SSUS: If I'm understanding you correctly, your creative process is almost unintentional.
DT: 100%. Oh my God, that's why it's frustrating, not only for myself, but for the people around me, because the identity of it shifts all the time. Specifically, when I'm writing a record, I'll be like, "Oh, this next record is about X," and then a month later, I'm like, "No, no, no, actually it isn't. It's kind of about that, but it's actually more about this. The more I explored that, the more I realized that underneath that was something that that was just a cover or whatever for," and then by the end of it, once I've weeded through all those sorts of fumblings around in the dark that happens, I'm able to really accurately define that period, and that's great for me as a person and as an artist, but because it's completely unintentional, because I'm completely oblivious to it while it's happening, I unfortunately have tended to drag people through that, and a lot of times the people that I unintentionally drag through this stuff, it makes no sense to them. They just interpret that as me being scattered, when, to be honest, it's just trying to make sense out of something that is fundamentally chaotic, and so that's just what happens.
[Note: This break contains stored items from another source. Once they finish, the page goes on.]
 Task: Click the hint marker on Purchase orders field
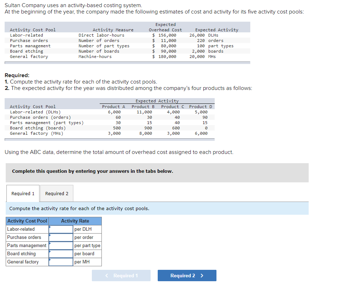tap(50, 235)
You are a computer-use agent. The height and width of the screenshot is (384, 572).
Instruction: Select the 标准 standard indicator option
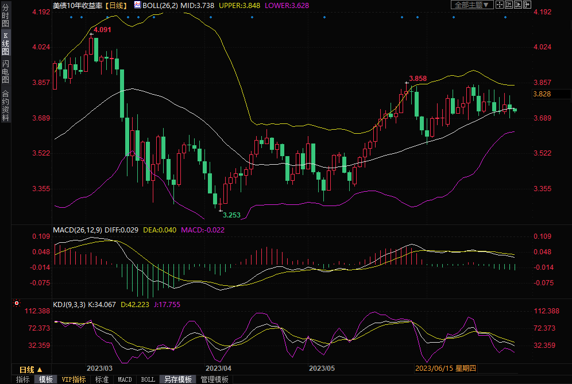click(102, 379)
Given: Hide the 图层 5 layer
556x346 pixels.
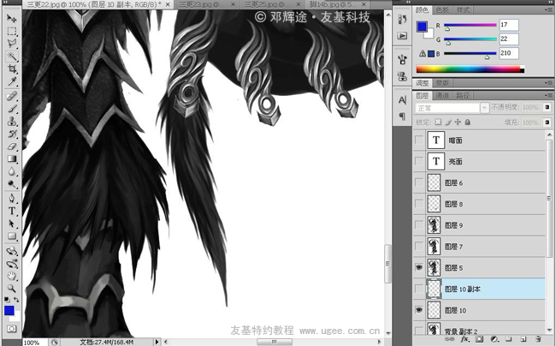Looking at the screenshot, I should point(418,267).
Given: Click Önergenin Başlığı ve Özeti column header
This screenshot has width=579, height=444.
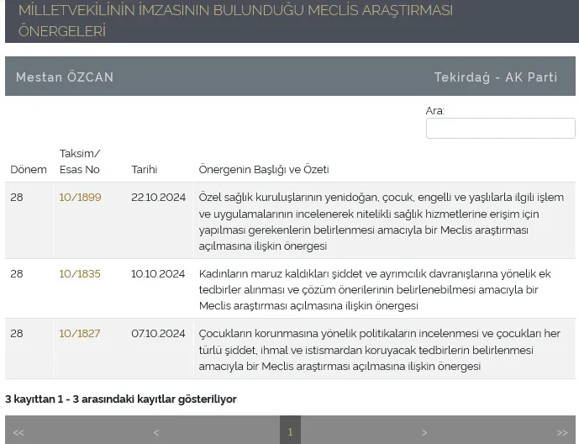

SSUS: One of the reasons why I and a lot of other fans of yours ARE fans of yours, and why we connect to your music so much, is because in basically everything you do, whatever style it is, whatever mood it is, you're able to open up yourself a lot into that and express yourself in a profound way musically, even if it's not a literal way or explicit way. I think it's possible to detect some kind of real truth behind your emotional state or whatever it is.
DT: That's the goal. That's always the goal. If somebody was to say, "What is your goal?", artistically, or even as a human being, it's the pursuit of truth. That's it. And I'm not talking about it in a spiritual way, I'm not talking about it in a personal way, I'm talking about it in a fundamental way. I want to participate in things and I don't want bullshit, and I think the upside of being able to articulate that is, because I don't feel particularly emotionally astute, it's really important for me to be able to make music that ticks the boxes for me, so when I listen to it I'm like, "That's a real emotion there," whether or not it's anger, whether or not it's sadness, whether or not it's happiness. It's like my goal, above and beyond the aesthetics of the record, is [to] get to the foundation of what it is that you're trying to participate in.
But that also leads me to why I would have disbanded the band at this point. The quest for it being articulate or authentic can be derailed by obligations that come from being the head of a band or being somebody in a business position who has people dependent on him for money.
The fabled man.
SSUS: You said on Twitter that you felt pressure to be constantly productive because you had a touring band.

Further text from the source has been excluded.